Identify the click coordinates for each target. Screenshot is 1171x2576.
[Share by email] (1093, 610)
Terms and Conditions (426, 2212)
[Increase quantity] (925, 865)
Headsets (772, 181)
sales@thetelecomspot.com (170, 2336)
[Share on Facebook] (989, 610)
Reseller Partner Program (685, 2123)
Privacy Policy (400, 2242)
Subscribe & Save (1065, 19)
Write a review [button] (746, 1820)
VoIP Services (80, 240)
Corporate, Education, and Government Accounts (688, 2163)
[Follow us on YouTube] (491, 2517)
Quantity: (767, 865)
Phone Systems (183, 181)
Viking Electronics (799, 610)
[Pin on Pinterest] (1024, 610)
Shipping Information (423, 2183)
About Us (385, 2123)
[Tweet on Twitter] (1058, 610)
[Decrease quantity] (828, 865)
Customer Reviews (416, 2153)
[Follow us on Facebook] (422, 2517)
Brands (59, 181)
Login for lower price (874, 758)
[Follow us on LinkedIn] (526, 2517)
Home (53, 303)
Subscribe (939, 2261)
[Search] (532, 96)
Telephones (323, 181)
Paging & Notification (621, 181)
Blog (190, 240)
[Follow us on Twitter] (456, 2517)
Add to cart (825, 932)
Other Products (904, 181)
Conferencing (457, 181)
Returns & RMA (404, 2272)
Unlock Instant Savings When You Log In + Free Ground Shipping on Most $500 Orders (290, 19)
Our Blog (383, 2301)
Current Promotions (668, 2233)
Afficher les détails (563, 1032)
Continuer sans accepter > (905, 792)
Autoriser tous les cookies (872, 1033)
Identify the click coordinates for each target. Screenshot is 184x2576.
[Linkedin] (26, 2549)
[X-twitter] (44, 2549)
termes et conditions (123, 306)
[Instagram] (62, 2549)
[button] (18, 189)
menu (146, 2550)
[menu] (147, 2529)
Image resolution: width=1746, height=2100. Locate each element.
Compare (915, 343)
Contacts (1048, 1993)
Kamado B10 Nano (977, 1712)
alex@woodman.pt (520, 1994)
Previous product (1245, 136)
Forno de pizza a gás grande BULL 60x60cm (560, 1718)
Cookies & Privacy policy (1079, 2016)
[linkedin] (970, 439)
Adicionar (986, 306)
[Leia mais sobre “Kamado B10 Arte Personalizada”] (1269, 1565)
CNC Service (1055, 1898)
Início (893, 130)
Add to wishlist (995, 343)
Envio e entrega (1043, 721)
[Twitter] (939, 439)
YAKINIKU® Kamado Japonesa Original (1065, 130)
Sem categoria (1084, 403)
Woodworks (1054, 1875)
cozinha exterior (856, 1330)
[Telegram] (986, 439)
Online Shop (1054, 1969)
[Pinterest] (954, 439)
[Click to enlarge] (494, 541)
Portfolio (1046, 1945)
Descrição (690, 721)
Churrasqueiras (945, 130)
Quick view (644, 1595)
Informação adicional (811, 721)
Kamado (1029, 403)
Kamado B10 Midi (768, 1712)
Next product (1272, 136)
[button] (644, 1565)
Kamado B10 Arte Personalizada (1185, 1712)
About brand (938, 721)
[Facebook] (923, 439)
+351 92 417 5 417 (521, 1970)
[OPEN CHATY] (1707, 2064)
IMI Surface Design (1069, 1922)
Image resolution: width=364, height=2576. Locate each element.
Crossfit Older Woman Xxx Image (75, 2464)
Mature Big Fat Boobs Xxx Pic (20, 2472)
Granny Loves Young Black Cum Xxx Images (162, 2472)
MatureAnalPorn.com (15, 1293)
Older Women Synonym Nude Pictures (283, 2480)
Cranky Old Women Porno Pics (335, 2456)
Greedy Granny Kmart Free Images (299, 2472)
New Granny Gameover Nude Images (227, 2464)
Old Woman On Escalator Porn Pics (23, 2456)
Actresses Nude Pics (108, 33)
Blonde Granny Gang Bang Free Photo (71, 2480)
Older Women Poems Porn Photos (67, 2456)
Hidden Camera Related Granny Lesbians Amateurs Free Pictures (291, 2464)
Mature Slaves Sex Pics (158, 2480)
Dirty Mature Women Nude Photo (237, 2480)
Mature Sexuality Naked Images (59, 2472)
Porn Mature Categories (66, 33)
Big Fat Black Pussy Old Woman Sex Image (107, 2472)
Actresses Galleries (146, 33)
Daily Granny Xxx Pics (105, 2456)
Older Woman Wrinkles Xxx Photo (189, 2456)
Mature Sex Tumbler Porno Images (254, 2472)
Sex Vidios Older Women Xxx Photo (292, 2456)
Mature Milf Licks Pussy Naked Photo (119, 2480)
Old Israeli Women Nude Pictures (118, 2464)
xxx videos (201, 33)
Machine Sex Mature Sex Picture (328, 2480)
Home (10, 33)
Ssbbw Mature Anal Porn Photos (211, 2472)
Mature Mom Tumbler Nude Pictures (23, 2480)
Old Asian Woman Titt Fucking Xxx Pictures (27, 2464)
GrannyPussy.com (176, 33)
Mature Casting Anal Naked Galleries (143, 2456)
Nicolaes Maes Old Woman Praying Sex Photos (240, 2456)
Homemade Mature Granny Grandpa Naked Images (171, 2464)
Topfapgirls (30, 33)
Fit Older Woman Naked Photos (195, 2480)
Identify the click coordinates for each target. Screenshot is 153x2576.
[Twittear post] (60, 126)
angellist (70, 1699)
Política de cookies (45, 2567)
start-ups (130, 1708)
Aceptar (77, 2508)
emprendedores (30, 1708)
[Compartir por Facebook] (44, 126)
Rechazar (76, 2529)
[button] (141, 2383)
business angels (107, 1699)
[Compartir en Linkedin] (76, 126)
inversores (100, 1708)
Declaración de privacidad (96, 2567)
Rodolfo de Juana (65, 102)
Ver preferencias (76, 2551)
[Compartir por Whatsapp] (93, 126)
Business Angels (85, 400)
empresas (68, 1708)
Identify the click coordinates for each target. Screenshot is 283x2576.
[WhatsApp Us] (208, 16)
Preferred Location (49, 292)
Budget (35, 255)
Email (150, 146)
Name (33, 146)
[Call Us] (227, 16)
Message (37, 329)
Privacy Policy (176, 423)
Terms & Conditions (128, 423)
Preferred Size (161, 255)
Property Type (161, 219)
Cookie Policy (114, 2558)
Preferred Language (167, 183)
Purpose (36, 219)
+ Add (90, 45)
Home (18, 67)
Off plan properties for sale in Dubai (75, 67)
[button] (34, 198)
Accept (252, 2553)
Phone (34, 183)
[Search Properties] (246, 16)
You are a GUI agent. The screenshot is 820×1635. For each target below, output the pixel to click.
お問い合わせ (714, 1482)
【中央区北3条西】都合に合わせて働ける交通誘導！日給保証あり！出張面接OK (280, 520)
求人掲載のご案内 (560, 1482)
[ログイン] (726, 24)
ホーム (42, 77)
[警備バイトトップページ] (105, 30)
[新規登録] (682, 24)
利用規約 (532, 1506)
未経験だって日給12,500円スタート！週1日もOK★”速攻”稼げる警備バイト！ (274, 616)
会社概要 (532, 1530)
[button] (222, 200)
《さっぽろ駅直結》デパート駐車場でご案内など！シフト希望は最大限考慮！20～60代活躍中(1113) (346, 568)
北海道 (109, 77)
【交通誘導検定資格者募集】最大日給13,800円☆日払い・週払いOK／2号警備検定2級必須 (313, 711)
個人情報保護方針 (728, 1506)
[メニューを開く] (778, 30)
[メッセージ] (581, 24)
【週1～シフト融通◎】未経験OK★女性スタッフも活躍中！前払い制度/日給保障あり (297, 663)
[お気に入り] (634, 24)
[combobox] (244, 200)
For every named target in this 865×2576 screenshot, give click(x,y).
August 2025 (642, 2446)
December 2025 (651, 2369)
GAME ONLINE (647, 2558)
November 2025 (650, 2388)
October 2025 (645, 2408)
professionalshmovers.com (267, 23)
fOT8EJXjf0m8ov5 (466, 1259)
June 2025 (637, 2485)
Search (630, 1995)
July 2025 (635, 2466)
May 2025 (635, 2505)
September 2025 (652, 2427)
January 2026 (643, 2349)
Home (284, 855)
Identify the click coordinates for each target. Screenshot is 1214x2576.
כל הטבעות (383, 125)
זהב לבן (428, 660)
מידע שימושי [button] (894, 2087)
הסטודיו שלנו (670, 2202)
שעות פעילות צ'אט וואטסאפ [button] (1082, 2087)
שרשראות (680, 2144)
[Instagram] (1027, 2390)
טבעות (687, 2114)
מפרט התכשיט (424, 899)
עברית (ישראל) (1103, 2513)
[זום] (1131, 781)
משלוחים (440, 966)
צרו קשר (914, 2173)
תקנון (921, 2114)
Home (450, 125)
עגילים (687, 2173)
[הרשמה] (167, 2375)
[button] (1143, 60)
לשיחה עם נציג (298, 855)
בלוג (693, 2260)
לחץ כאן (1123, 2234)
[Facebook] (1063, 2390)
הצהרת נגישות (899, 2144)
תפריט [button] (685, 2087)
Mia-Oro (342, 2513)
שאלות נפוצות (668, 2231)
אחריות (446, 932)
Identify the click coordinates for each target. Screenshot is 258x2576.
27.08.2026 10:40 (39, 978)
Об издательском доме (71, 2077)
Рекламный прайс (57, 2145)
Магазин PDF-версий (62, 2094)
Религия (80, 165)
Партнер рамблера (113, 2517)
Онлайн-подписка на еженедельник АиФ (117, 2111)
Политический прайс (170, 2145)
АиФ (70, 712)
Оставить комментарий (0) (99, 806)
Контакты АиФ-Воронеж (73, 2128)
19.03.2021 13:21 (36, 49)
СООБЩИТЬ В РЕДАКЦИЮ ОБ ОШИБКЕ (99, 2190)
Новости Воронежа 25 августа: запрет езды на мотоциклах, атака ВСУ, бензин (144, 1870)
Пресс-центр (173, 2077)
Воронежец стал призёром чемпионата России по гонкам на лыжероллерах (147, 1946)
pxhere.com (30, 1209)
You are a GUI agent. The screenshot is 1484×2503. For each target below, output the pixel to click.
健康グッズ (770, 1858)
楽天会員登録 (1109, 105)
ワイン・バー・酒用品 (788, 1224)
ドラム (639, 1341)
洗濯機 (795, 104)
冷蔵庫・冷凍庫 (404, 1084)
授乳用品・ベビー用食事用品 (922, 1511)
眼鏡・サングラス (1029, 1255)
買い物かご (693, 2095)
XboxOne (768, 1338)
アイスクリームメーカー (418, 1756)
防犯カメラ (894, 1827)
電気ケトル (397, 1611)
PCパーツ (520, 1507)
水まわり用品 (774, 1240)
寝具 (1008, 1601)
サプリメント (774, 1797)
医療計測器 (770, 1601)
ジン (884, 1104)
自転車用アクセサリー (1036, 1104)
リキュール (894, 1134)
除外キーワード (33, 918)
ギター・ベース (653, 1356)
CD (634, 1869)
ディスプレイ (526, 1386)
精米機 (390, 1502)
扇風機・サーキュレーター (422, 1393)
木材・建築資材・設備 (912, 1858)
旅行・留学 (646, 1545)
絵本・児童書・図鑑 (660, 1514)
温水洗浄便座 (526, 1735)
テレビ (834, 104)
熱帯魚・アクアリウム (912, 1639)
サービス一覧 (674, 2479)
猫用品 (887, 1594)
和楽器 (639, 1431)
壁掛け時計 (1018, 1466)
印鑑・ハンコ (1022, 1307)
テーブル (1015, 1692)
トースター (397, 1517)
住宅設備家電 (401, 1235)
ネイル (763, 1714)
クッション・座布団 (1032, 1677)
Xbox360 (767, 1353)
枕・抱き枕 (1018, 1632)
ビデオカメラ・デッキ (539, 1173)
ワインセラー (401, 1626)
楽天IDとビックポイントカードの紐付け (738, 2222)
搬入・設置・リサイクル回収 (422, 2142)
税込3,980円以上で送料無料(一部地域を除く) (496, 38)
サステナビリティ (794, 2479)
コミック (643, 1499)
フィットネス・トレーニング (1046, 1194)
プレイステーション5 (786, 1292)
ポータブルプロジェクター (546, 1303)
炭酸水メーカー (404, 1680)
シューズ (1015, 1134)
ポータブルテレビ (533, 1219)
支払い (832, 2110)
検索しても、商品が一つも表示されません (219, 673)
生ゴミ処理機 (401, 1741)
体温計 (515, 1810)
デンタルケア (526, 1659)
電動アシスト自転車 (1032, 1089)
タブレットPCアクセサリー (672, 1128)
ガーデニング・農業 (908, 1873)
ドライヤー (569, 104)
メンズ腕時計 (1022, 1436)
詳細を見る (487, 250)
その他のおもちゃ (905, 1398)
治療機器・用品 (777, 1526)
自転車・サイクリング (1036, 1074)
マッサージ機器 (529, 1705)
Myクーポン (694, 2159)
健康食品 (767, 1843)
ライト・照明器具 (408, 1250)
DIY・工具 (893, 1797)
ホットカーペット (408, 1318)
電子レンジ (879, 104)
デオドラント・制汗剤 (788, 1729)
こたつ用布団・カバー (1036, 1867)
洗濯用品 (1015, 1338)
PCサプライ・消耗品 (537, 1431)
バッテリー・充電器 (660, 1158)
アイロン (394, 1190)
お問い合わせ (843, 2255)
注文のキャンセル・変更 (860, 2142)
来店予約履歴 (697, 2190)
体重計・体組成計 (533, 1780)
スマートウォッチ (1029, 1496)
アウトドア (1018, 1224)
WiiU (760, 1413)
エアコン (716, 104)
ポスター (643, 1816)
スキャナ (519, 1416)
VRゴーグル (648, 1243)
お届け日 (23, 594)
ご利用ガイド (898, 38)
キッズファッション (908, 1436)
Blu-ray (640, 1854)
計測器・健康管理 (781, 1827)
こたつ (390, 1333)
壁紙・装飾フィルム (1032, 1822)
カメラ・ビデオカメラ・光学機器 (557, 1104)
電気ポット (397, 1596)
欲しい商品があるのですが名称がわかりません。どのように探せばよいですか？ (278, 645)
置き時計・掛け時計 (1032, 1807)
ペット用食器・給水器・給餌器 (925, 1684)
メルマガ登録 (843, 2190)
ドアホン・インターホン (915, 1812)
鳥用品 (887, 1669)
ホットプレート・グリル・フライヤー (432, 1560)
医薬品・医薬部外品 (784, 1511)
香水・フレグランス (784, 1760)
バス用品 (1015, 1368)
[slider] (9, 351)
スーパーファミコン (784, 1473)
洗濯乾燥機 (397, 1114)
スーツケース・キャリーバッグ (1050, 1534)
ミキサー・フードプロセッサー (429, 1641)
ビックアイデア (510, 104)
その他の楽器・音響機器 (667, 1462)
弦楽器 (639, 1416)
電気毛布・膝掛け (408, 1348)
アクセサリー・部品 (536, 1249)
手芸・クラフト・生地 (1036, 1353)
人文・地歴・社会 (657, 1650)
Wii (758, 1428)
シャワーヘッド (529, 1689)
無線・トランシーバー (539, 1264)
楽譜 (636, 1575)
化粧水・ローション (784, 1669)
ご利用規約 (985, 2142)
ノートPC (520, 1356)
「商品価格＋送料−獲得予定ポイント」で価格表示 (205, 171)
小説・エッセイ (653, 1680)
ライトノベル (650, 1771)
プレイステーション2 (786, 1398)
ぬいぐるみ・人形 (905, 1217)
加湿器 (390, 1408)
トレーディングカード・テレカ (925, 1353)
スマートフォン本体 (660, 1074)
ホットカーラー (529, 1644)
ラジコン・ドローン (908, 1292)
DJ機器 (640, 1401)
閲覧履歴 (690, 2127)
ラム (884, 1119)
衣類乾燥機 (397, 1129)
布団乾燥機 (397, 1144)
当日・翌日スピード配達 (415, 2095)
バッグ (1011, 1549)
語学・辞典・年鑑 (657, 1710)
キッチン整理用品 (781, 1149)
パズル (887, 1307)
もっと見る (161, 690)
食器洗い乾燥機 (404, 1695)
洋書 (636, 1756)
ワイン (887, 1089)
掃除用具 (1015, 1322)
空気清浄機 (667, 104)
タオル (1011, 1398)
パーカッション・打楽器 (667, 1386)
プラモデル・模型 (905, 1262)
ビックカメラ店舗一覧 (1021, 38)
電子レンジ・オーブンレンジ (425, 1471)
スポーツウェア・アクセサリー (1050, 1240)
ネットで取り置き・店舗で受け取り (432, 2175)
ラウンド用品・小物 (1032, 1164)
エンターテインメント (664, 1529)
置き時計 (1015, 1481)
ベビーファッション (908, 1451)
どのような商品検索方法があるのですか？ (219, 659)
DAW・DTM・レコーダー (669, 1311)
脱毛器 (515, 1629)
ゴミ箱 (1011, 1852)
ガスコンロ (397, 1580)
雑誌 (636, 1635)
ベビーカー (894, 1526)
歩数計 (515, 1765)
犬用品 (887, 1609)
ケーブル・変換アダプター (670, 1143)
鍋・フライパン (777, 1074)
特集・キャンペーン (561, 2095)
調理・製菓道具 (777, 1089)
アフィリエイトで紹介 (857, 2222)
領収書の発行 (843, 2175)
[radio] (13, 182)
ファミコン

* [AIM OF THE EXERCISE] All that belongs in your answer is the stretch of entries above from the line with "リキュール (894, 1134)" through the line with "ビックアイデア (510, 104)", printed exactly.

* [EXERCISE RESULT]
リキュール (894, 1134)
除外キーワード (33, 918)
ギター・ベース (653, 1356)
CD (634, 1869)
ディスプレイ (526, 1386)
精米機 (390, 1502)
扇風機・サーキュレーター (422, 1393)
木材・建築資材・設備 (912, 1858)
旅行・留学 (646, 1545)
絵本・児童書・図鑑 (660, 1514)
温水洗浄便座 (526, 1735)
テレビ (834, 104)
熱帯魚・アクアリウム (912, 1639)
サービス一覧 (674, 2479)
猫用品 (887, 1594)
和楽器 (639, 1431)
壁掛け時計 (1018, 1466)
印鑑・ハンコ (1022, 1307)
テーブル (1015, 1692)
トースター (397, 1517)
住宅設備家電 (401, 1235)
ネイル (763, 1714)
クッション・座布団 (1032, 1677)
Xbox360 (767, 1353)
枕・抱き枕 (1018, 1632)
ビデオカメラ・デッキ (539, 1173)
ワインセラー (401, 1626)
楽天IDとビックポイントカードの紐付け (738, 2222)
搬入・設置・リサイクル回収 (422, 2142)
税込3,980円以上で送料無料(一部地域を除く) (496, 38)
サステナビリティ (794, 2479)
コミック (643, 1499)
フィットネス・トレーニング (1046, 1194)
プレイステーション5 (786, 1292)
ポータブルプロジェクター (546, 1303)
炭酸水メーカー (404, 1680)
シューズ (1015, 1134)
ポータブルテレビ (533, 1219)
支払い (832, 2110)
検索しても、商品が一つも表示されません (219, 673)
生ゴミ処理機 (401, 1741)
体温計 (515, 1810)
デンタルケア (526, 1659)
電動アシスト自転車 (1032, 1089)
タブレットPCアクセサリー (672, 1128)
ガーデニング・農業 (908, 1873)
ドライヤー (569, 104)
メンズ腕時計 (1022, 1436)
詳細を見る (487, 250)
その他のおもちゃ (905, 1398)
治療機器・用品 (777, 1526)
自転車・サイクリング (1036, 1074)
マッサージ機器 (529, 1705)
Myクーポン (694, 2159)
健康食品 (767, 1843)
ライト・照明器具 (408, 1250)
DIY・工具 (893, 1797)
ホットカーペット (408, 1318)
電子レンジ (879, 104)
デオドラント・制汗剤 (788, 1729)
こたつ用布団・カバー (1036, 1867)
洗濯用品 (1015, 1338)
PCサプライ・消耗品 (537, 1431)
バッテリー・充電器 (660, 1158)
アイロン (394, 1190)
お問い合わせ (843, 2255)
注文のキャンセル・変更 (860, 2142)
来店予約履歴 (697, 2190)
体重計・体組成計 (533, 1780)
スマートウォッチ (1029, 1496)
アウトドア (1018, 1224)
WiiU (760, 1413)
エアコン (716, 104)
ポスター (643, 1816)
スキャナ (519, 1416)
VRゴーグル (648, 1243)
お届け日 (23, 594)
ご利用ガイド (898, 38)
キッズファッション (908, 1436)
Blu-ray (640, 1854)
計測器・健康管理 (781, 1827)
こたつ (390, 1333)
壁紙・装飾フィルム (1032, 1822)
カメラ・ビデオカメラ・光学機器 (557, 1104)
電気ポット (397, 1596)
欲しい商品があるのですが名称がわかりません。どのように探せばよいですか？ (278, 645)
置き時計・掛け時計 (1032, 1807)
ペット用食器・給水器・給餌器 (925, 1684)
メルマガ登録 (843, 2190)
ドアホン・インターホン (915, 1812)
鳥用品 (887, 1669)
ホットプレート・グリル・フライヤー (432, 1560)
医薬品・医薬部外品 (784, 1511)
香水・フレグランス (784, 1760)
バス用品 (1015, 1368)
[slider] (9, 351)
スーパーファミコン (784, 1473)
洗濯乾燥機 (397, 1114)
スーツケース・キャリーバッグ (1050, 1534)
ミキサー・フードプロセッサー (429, 1641)
ビックアイデア (510, 104)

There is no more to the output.